━━ Data to process ━━
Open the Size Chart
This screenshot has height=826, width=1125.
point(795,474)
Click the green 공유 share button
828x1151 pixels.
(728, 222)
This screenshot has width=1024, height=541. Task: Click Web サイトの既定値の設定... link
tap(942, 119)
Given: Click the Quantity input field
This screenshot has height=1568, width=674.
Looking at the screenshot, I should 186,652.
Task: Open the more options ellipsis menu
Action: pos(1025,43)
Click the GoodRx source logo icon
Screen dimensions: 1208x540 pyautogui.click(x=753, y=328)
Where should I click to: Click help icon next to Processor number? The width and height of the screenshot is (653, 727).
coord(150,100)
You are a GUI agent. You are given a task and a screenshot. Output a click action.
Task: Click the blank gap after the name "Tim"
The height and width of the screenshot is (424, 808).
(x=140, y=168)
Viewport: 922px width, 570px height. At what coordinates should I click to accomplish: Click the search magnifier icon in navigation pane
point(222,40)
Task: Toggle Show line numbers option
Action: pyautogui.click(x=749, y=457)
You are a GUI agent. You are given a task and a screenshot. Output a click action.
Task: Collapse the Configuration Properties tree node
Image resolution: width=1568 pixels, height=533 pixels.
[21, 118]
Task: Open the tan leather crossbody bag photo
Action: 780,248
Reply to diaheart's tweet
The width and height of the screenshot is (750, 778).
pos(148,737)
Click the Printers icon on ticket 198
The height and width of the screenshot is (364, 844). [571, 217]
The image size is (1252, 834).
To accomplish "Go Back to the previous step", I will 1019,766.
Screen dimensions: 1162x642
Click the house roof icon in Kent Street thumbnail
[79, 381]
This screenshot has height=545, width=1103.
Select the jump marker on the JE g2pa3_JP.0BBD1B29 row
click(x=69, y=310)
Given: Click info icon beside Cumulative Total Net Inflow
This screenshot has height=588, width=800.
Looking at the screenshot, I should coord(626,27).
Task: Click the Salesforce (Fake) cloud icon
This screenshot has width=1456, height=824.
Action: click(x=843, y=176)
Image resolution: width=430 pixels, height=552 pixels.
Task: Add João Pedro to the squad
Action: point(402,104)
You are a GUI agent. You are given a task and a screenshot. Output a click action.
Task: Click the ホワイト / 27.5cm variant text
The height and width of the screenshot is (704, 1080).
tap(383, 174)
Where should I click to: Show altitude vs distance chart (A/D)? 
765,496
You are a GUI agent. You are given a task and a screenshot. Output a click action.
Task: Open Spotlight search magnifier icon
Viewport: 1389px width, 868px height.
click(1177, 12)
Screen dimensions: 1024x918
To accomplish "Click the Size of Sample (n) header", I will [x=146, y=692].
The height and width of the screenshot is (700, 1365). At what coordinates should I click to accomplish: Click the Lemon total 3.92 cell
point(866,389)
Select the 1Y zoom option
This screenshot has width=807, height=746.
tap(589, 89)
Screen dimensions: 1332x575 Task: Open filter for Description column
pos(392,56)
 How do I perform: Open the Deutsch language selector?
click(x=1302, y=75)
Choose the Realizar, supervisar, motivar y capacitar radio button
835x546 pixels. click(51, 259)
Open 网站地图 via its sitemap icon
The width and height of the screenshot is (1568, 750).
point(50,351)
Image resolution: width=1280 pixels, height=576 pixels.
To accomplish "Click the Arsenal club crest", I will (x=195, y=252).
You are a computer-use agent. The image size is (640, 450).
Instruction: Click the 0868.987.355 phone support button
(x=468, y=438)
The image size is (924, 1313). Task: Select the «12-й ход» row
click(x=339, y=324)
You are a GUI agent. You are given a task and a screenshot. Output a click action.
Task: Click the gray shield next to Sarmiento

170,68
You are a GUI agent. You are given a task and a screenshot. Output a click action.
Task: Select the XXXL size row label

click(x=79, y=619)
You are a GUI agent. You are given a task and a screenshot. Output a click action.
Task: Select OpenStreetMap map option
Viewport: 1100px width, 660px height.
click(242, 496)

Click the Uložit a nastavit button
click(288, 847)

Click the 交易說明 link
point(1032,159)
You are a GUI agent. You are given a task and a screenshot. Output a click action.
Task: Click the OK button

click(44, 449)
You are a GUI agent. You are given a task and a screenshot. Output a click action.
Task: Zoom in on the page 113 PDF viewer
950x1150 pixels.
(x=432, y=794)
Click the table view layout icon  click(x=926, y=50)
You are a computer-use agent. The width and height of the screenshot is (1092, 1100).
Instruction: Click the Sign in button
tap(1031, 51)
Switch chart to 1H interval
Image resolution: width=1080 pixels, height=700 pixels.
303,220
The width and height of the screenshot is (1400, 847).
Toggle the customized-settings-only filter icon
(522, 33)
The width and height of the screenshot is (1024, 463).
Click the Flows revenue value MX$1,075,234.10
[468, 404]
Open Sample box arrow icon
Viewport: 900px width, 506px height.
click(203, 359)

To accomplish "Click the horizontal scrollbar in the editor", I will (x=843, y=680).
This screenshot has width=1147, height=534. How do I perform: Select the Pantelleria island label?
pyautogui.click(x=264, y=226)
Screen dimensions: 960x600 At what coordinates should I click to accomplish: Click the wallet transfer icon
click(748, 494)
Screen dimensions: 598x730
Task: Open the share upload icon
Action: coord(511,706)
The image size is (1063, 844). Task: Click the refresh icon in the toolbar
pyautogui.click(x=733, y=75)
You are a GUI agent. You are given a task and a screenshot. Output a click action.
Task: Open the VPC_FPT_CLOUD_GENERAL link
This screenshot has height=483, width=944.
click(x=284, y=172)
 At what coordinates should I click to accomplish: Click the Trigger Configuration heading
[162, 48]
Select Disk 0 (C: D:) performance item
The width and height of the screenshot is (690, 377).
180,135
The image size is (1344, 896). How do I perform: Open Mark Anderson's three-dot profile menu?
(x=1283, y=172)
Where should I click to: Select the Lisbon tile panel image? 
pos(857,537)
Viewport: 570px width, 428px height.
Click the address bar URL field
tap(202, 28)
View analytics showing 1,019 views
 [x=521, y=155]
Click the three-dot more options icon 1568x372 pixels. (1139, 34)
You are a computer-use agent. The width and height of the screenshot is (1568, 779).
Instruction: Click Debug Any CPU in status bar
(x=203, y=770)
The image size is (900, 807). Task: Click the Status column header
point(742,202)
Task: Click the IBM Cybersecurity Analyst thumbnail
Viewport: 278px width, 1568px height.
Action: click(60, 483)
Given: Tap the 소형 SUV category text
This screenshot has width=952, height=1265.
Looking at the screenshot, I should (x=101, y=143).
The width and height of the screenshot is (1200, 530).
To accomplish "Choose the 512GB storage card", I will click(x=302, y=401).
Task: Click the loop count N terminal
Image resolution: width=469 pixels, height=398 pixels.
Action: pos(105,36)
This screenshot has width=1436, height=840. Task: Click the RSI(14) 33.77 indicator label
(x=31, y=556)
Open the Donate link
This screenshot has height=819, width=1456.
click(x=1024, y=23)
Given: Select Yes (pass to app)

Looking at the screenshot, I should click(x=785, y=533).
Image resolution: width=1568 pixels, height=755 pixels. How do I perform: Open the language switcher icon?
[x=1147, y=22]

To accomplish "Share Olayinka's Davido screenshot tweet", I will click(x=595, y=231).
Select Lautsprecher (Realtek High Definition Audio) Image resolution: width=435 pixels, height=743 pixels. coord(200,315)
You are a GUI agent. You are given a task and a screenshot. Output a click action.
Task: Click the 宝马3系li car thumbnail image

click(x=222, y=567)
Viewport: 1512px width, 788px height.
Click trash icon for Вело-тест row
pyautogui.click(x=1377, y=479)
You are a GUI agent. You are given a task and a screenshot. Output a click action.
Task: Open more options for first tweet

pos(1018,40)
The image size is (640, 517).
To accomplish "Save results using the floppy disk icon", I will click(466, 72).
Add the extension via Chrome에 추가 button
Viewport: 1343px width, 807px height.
━━━
• Exercise instructions: Transcribe the whole listing with every word preserved.

• Completed task:
Open the Size Chart
This screenshot has height=826, width=1125.
point(795,474)
Click the green 공유 share button
828x1151 pixels.
(728, 222)
This screenshot has width=1024, height=541. Task: Click Web サイトの既定値の設定... link
tap(942, 119)
Given: Click the Quantity input field
This screenshot has height=1568, width=674.
Looking at the screenshot, I should 186,652.
Task: Open the more options ellipsis menu
Action: pos(1025,43)
Click the GoodRx source logo icon
Screen dimensions: 1208x540 pyautogui.click(x=753, y=328)
Where should I click to: Click help icon next to Processor number? The width and height of the screenshot is (653, 727).
coord(150,100)
You are a GUI agent. You are given a task and a screenshot. Output a click action.
Task: Click the blank gap after the name "Tim"
The height and width of the screenshot is (424, 808).
(x=140, y=168)
Viewport: 922px width, 570px height. At what coordinates should I click to accomplish: Click the search magnifier icon in navigation pane
point(222,40)
Task: Toggle Show line numbers option
Action: pyautogui.click(x=749, y=457)
You are a GUI agent. You are given a task and a screenshot. Output a click action.
Task: Collapse the Configuration Properties tree node
Image resolution: width=1568 pixels, height=533 pixels.
[21, 118]
Task: Open the tan leather crossbody bag photo
Action: 780,248
Reply to diaheart's tweet
The width and height of the screenshot is (750, 778).
pos(148,737)
Click the Printers icon on ticket 198
The height and width of the screenshot is (364, 844). [571, 217]
The image size is (1252, 834).
To accomplish "Go Back to the previous step", I will 1019,766.
Screen dimensions: 1162x642
Click the house roof icon in Kent Street thumbnail
[79, 381]
This screenshot has height=545, width=1103.
Select the jump marker on the JE g2pa3_JP.0BBD1B29 row
click(x=69, y=310)
Given: Click info icon beside Cumulative Total Net Inflow
This screenshot has height=588, width=800.
Looking at the screenshot, I should coord(626,27).
Task: Click the Salesforce (Fake) cloud icon
This screenshot has width=1456, height=824.
Action: click(x=843, y=176)
Image resolution: width=430 pixels, height=552 pixels.
Task: Add João Pedro to the squad
Action: point(402,104)
You are a GUI agent. You are given a task and a screenshot. Output a click action.
Task: Click the ホワイト / 27.5cm variant text
The height and width of the screenshot is (704, 1080).
tap(383, 174)
Where should I click to: Show altitude vs distance chart (A/D)? 
765,496
You are a GUI agent. You are given a task and a screenshot. Output a click action.
Task: Open Spotlight search magnifier icon
Viewport: 1389px width, 868px height.
click(1177, 12)
Screen dimensions: 1024x918
To accomplish "Click the Size of Sample (n) header", I will [x=146, y=692].
The height and width of the screenshot is (700, 1365). At what coordinates should I click to accomplish: Click the Lemon total 3.92 cell
point(866,389)
Select the 1Y zoom option
This screenshot has width=807, height=746.
tap(589, 89)
Screen dimensions: 1332x575 Task: Open filter for Description column
pos(392,56)
 How do I perform: Open the Deutsch language selector?
click(x=1302, y=75)
Choose the Realizar, supervisar, motivar y capacitar radio button
835x546 pixels. click(51, 259)
Open 网站地图 via its sitemap icon
The width and height of the screenshot is (1568, 750).
point(50,351)
Image resolution: width=1280 pixels, height=576 pixels.
To accomplish "Click the Arsenal club crest", I will (x=195, y=252).
You are a computer-use agent. The image size is (640, 450).
Instruction: Click the 0868.987.355 phone support button
(x=468, y=438)
The image size is (924, 1313). Task: Select the «12-й ход» row
click(x=339, y=324)
You are a GUI agent. You are given a task and a screenshot. Output a click action.
Task: Click the gray shield next to Sarmiento

170,68
You are a GUI agent. You are given a task and a screenshot. Output a click action.
Task: Select the XXXL size row label

click(x=79, y=619)
You are a GUI agent. You are given a task and a screenshot. Output a click action.
Task: Select OpenStreetMap map option
Viewport: 1100px width, 660px height.
click(242, 496)

Click the Uložit a nastavit button
click(288, 847)

Click the 交易說明 link
point(1032,159)
You are a GUI agent. You are given a task and a screenshot. Output a click action.
Task: Click the OK button

click(44, 449)
You are a GUI agent. You are given a task and a screenshot. Output a click action.
Task: Zoom in on the page 113 PDF viewer
950x1150 pixels.
(x=432, y=794)
Click the table view layout icon  click(x=926, y=50)
You are a computer-use agent. The width and height of the screenshot is (1092, 1100).
Instruction: Click the Sign in button
tap(1031, 51)
Switch chart to 1H interval
Image resolution: width=1080 pixels, height=700 pixels.
303,220
The width and height of the screenshot is (1400, 847).
Toggle the customized-settings-only filter icon
(522, 33)
The width and height of the screenshot is (1024, 463).
Click the Flows revenue value MX$1,075,234.10
[468, 404]
Open Sample box arrow icon
Viewport: 900px width, 506px height.
click(203, 359)

To accomplish "Click the horizontal scrollbar in the editor", I will (x=843, y=680).
This screenshot has width=1147, height=534. How do I perform: Select the Pantelleria island label?
pyautogui.click(x=264, y=226)
Screen dimensions: 960x600 At what coordinates should I click to accomplish: Click the wallet transfer icon
click(748, 494)
Screen dimensions: 598x730
Task: Open the share upload icon
Action: coord(511,706)
The image size is (1063, 844). Task: Click the refresh icon in the toolbar
pyautogui.click(x=733, y=75)
You are a GUI agent. You are given a task and a screenshot. Output a click action.
Task: Open the VPC_FPT_CLOUD_GENERAL link
This screenshot has height=483, width=944.
click(x=284, y=172)
 At what coordinates should I click to accomplish: Click the Trigger Configuration heading
[162, 48]
Select Disk 0 (C: D:) performance item
The width and height of the screenshot is (690, 377).
180,135
The image size is (1344, 896). How do I perform: Open Mark Anderson's three-dot profile menu?
(x=1283, y=172)
Where should I click to: Select the Lisbon tile panel image? 
pos(857,537)
Viewport: 570px width, 428px height.
Click the address bar URL field
tap(202, 28)
View analytics showing 1,019 views
 [x=521, y=155]
Click the three-dot more options icon 1568x372 pixels. (1139, 34)
You are a computer-use agent. The width and height of the screenshot is (1568, 779).
Instruction: Click Debug Any CPU in status bar
(x=203, y=770)
The image size is (900, 807). Task: Click the Status column header
point(742,202)
Task: Click the IBM Cybersecurity Analyst thumbnail
Viewport: 278px width, 1568px height.
Action: click(60, 483)
Given: Tap the 소형 SUV category text
This screenshot has width=952, height=1265.
Looking at the screenshot, I should (x=101, y=143).
The width and height of the screenshot is (1200, 530).
To accomplish "Choose the 512GB storage card", I will click(x=302, y=401).
Task: Click the loop count N terminal
Image resolution: width=469 pixels, height=398 pixels.
Action: pos(105,36)
This screenshot has width=1436, height=840. Task: Click the RSI(14) 33.77 indicator label
(x=31, y=556)
Open the Donate link
This screenshot has height=819, width=1456.
click(x=1024, y=23)
Given: Select Yes (pass to app)

Looking at the screenshot, I should click(x=785, y=533).
Image resolution: width=1568 pixels, height=755 pixels. How do I perform: Open the language switcher icon?
[x=1147, y=22]

To accomplish "Share Olayinka's Davido screenshot tweet", I will click(x=595, y=231).
Select Lautsprecher (Realtek High Definition Audio) Image resolution: width=435 pixels, height=743 pixels. coord(200,315)
You are a GUI agent. You are given a task and a screenshot. Output a click action.
Task: Click the 宝马3系li car thumbnail image

click(x=222, y=567)
Viewport: 1512px width, 788px height.
Click trash icon for Вело-тест row
pyautogui.click(x=1377, y=479)
You are a GUI agent. You are given a task and a screenshot. Output a click action.
Task: Open more options for first tweet

pos(1018,40)
The image size is (640, 517).
To accomplish "Save results using the floppy disk icon", I will click(466, 72).
Add the extension via Chrome에 추가 button
Viewport: 1343px width, 807px height.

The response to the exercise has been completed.